**Entries shown:**
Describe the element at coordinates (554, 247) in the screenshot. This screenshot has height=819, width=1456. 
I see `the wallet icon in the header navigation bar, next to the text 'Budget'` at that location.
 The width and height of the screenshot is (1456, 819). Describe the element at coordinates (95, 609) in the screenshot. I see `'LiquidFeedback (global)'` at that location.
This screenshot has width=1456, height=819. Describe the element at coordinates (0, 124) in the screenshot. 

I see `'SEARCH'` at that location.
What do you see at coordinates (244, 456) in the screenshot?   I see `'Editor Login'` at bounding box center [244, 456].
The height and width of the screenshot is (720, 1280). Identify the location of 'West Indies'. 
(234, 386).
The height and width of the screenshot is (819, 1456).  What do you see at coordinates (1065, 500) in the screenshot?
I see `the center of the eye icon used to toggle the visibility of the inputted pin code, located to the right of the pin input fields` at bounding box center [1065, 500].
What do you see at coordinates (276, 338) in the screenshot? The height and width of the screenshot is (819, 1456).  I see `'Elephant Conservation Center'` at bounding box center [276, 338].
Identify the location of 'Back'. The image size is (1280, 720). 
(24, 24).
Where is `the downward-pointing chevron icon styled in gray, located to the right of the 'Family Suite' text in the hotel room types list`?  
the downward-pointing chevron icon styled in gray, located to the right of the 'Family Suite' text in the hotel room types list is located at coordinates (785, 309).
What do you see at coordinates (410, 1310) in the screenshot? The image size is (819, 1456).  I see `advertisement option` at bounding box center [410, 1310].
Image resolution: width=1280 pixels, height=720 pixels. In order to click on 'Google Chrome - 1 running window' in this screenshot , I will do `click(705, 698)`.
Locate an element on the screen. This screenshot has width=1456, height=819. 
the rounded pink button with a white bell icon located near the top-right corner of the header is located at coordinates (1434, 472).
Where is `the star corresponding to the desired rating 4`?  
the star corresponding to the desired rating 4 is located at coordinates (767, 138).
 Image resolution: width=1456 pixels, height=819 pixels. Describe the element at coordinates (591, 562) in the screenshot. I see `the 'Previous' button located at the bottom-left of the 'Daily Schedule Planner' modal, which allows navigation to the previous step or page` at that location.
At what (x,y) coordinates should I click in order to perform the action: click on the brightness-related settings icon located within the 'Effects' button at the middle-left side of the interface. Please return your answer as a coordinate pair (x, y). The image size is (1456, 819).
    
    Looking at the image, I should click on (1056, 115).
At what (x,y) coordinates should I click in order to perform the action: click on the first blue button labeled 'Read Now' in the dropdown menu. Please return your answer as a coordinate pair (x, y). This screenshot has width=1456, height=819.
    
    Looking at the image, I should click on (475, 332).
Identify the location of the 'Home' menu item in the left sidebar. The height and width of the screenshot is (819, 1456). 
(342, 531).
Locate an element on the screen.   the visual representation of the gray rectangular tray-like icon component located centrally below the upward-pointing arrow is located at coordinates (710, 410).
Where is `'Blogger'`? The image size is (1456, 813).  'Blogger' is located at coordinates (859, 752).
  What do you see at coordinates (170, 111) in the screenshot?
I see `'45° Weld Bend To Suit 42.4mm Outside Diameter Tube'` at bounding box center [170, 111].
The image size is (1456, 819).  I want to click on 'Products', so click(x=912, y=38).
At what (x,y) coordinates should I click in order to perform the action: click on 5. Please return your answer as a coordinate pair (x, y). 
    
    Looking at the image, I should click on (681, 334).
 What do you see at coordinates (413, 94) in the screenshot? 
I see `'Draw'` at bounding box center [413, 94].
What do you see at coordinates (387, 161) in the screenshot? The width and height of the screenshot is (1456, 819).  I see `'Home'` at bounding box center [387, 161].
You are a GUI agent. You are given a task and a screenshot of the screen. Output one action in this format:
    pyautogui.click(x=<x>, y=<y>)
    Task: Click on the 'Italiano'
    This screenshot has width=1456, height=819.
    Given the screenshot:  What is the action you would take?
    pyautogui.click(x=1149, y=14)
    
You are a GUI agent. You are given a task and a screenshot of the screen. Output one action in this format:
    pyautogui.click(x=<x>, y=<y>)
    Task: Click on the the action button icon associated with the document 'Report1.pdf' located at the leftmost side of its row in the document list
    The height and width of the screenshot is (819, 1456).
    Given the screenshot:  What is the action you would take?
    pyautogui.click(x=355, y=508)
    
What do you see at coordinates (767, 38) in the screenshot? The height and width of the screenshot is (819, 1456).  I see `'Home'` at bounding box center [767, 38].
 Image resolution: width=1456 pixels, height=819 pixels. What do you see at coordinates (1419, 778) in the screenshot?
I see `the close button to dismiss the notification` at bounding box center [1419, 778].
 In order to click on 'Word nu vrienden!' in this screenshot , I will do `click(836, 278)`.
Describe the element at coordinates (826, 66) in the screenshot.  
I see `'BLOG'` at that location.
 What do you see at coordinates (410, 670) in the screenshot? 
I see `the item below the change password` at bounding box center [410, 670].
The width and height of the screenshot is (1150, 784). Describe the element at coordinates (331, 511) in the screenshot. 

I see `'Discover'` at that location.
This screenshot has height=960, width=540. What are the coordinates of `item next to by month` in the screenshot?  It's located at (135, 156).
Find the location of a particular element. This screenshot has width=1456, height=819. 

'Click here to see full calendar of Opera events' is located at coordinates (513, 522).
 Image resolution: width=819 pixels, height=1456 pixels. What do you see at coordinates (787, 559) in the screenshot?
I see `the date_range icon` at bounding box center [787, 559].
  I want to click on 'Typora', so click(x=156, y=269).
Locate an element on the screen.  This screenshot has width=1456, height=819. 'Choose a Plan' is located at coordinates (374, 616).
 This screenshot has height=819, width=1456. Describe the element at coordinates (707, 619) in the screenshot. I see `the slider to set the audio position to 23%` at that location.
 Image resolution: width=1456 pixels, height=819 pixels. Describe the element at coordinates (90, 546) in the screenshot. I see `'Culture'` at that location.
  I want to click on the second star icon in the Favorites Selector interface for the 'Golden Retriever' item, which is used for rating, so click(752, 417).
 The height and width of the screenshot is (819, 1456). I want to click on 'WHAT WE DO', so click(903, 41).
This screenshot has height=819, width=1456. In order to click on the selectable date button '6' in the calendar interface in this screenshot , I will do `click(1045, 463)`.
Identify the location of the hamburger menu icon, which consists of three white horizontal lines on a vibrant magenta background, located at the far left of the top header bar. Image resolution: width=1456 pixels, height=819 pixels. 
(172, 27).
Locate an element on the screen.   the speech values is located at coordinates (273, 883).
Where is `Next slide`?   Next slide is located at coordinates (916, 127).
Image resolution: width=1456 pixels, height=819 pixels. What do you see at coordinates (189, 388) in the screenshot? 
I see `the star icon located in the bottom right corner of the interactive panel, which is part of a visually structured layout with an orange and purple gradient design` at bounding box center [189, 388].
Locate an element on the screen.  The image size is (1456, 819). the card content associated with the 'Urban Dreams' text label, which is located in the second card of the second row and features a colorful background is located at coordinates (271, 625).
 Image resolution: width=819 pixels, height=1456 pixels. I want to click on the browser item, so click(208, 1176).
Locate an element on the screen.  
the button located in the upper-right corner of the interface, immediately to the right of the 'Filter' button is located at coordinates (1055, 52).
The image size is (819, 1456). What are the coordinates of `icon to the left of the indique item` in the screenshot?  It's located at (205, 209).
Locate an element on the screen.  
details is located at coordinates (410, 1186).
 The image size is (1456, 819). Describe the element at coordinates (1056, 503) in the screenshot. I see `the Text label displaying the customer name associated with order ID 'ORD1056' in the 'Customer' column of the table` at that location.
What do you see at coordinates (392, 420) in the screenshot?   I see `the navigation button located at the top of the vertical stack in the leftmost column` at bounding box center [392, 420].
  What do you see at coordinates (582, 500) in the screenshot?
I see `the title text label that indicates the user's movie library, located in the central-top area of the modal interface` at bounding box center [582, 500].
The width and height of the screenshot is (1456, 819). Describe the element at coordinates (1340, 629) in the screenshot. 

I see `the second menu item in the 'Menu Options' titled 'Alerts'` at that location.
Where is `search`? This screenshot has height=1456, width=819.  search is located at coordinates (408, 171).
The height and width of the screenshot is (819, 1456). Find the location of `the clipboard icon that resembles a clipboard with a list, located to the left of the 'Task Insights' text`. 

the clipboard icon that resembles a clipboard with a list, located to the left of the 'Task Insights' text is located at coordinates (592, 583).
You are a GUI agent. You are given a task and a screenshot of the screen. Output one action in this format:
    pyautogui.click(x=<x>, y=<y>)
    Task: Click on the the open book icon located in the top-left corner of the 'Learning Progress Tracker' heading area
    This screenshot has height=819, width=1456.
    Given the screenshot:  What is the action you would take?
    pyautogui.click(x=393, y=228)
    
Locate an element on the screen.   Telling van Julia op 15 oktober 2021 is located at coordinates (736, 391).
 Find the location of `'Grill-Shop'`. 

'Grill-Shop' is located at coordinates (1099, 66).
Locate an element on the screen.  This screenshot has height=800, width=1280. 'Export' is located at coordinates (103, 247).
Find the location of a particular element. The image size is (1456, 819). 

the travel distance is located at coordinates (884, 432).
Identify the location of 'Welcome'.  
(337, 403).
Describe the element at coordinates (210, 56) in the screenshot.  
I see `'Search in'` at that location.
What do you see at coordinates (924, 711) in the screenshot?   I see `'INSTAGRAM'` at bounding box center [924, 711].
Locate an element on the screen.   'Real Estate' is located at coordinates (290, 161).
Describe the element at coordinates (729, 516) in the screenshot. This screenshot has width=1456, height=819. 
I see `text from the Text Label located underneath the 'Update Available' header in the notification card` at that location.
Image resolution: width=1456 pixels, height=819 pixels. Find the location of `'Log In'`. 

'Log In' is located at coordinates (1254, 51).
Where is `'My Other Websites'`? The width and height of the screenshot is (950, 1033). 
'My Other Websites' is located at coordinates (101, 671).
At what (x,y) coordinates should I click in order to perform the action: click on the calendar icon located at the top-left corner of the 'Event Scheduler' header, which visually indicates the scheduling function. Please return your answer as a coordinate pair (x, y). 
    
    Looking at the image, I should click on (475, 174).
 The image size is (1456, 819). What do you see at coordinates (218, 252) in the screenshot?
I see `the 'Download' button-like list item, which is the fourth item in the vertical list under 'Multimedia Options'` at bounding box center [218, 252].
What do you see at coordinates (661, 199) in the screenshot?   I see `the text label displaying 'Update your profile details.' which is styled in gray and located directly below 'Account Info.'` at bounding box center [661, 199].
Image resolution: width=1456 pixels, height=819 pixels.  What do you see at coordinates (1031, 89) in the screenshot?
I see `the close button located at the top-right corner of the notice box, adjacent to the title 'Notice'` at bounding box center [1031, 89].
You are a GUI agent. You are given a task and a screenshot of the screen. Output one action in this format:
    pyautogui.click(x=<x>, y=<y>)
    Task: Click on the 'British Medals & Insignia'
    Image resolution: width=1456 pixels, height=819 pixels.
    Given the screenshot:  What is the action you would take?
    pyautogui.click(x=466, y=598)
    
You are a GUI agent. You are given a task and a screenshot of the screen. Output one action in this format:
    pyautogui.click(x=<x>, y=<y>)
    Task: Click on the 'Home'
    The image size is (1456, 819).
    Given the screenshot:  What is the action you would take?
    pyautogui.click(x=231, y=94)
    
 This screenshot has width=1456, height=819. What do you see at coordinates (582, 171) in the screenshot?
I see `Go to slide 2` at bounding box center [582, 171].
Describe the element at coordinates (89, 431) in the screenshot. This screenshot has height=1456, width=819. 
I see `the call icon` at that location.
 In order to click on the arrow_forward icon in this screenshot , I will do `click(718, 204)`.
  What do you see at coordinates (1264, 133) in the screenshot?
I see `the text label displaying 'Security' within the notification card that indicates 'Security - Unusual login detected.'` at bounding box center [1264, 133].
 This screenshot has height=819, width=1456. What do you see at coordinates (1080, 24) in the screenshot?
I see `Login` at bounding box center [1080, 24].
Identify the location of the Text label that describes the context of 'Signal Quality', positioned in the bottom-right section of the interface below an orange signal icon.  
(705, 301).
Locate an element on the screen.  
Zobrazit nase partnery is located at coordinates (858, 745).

**Task instructions:**
Rewrite everything from the line containing "click on 5." down to the line containing "Looking at the image, I should click on (681, 334).", swapping "coordinate pair" for "number pair" and leaving all else in those lines as it stands.

**Response:**
At what (x,y) coordinates should I click in order to perform the action: click on 5. Please return your answer as a number pair (x, y). 
    
    Looking at the image, I should click on (681, 334).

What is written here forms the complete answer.